Как известно, с начала 1900-х гг. за Розановым закрепилась репутация необыкновенно талантливого, но "ужасного" писателя – еще более усилившаяся после дела Бейлиса и выхода "Уединенного" и "Опавших листьев". Я напомню хрестоматийные отзывы: "Гениальная физиология розановских писаний поражает своей безыдейностью, беспринципностью, равнодушием к добру и злу, неверностью, полным отсутствием нравственного характера и духовного упора" (Николай Бердяев). "Розанов не то что безнравственный писатель, он органически безнравственная и безбожная натура" (Петр Струве). Сравнения Розанова с Федором Павловичем Карамазовым, Передоновым, Иудушкой Головлевым были далеко не самыми уничижительными. В "Опавших листьях" это отмечено и самим Розановым: "Со времени "Уединенного" окончательно утвердилась мысль, что я – Передонов или – Смердяков. Мерси".

В сущности, реабилитация Розанова произошла лишь после его смерти. Но в первую очередь это коснулось вовсе не содержания его книг – в 1920-е годы его оценили как гениального стилиста. Казалось бы, русская эмиграция стараниями Д. Святополка-Мир-ского, В. Зеньковского, Н. Бердяева, Ю. Иваска и многих других окончательно канонизировала Розанова и "отпустила" все его прегрешения. Хотя эмигранты немало о нем писали, его книги практически не переиздавались. Только в 1970 году в Мюнхене у Нейманиса был выпущен достаточно представительный однотомник, куда вошли "Уединенное", "Опавшие листья" и "Апокалипсис нашего времени". Это можно объяснить только тем, что тексты Розанова по-прежнему могли шокировать весьма консервативно настроенного эмигрантского читателя. Лишь в 1991 году парижская ИМКА-ПРЕСС предприняла запоздалую попытку издания "Rozanovian"’ы, выпустив первый том политических статей "Черный огонь". Но продолжения не последовало. В связи с крушением СССР деятельность одного из старейших эмигрантских издательств фактически прекратилась.

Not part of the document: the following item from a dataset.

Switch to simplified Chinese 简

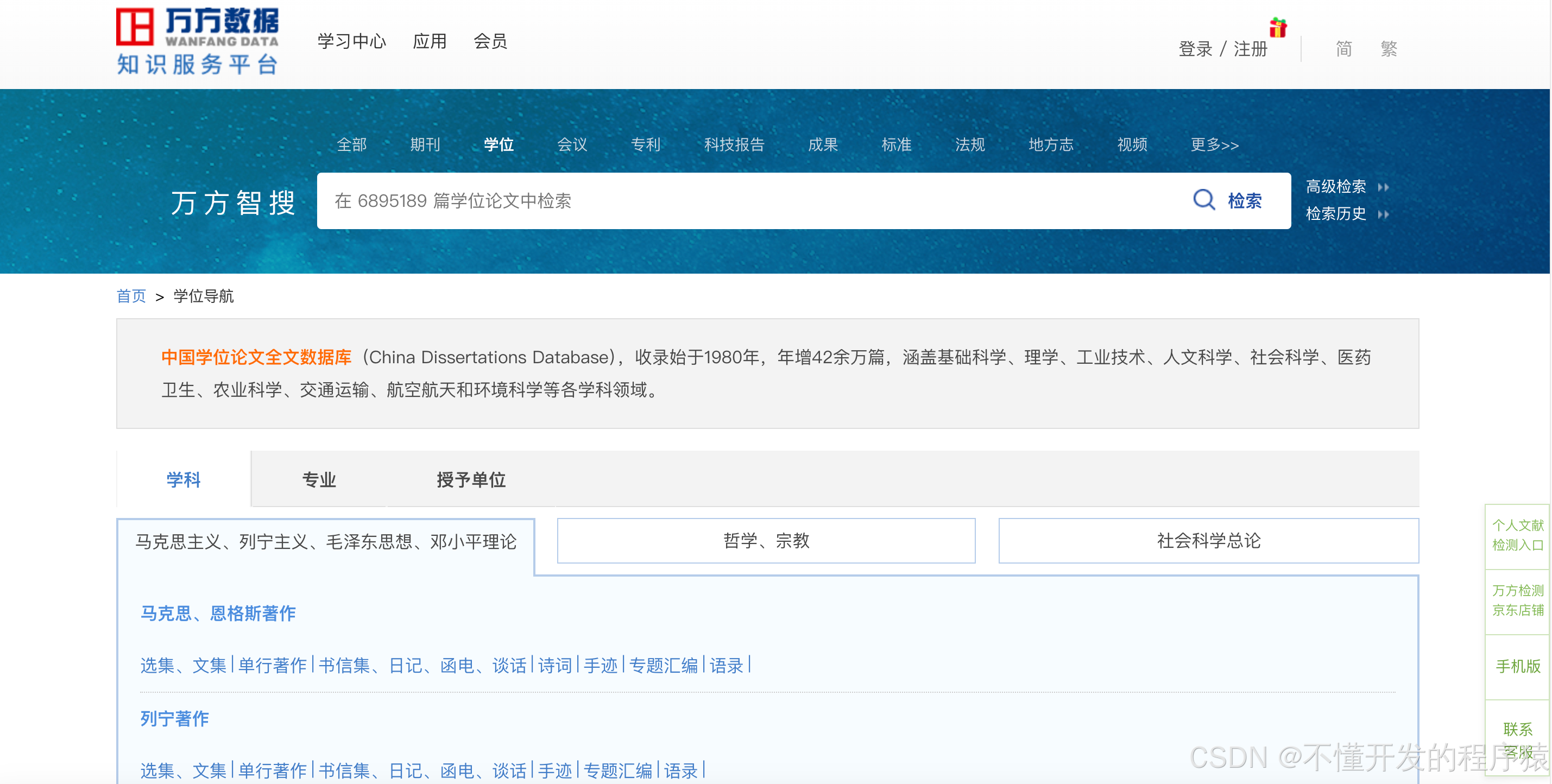1343,48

Настоящий "розановский бум" начался в последние годы существования Советского Союза: странным образом этот "кошмарный" и "безыдейный" писатель весьма пришелся ко двору. О Розанове стали говорить и писать с восторгом и пиететом, его цитировали как либералы-западники, так и патриоты-почвенники, особо пекущиеся о нравственности и национальных традициях. Сочинения "циника" и "порнографа" появляются в самых различных издательствах. 70 лет спустя литературный изгнанник становится баловнем судьбы и едва ли не всеобщим любимцем. Возникает вопрос: либо наше время столь же аморально и цинично, как и сочинения этого автора, либо современники Розанова большей частью заблуждались. Первое, бесспорно, трудно поставить под сомнение, но, вместе с тем, читая Розанова в наше время, при всем желании невозможно обнаружить в его книгах (кроме самых последних) что-то особенно "циничное" и "аморальное".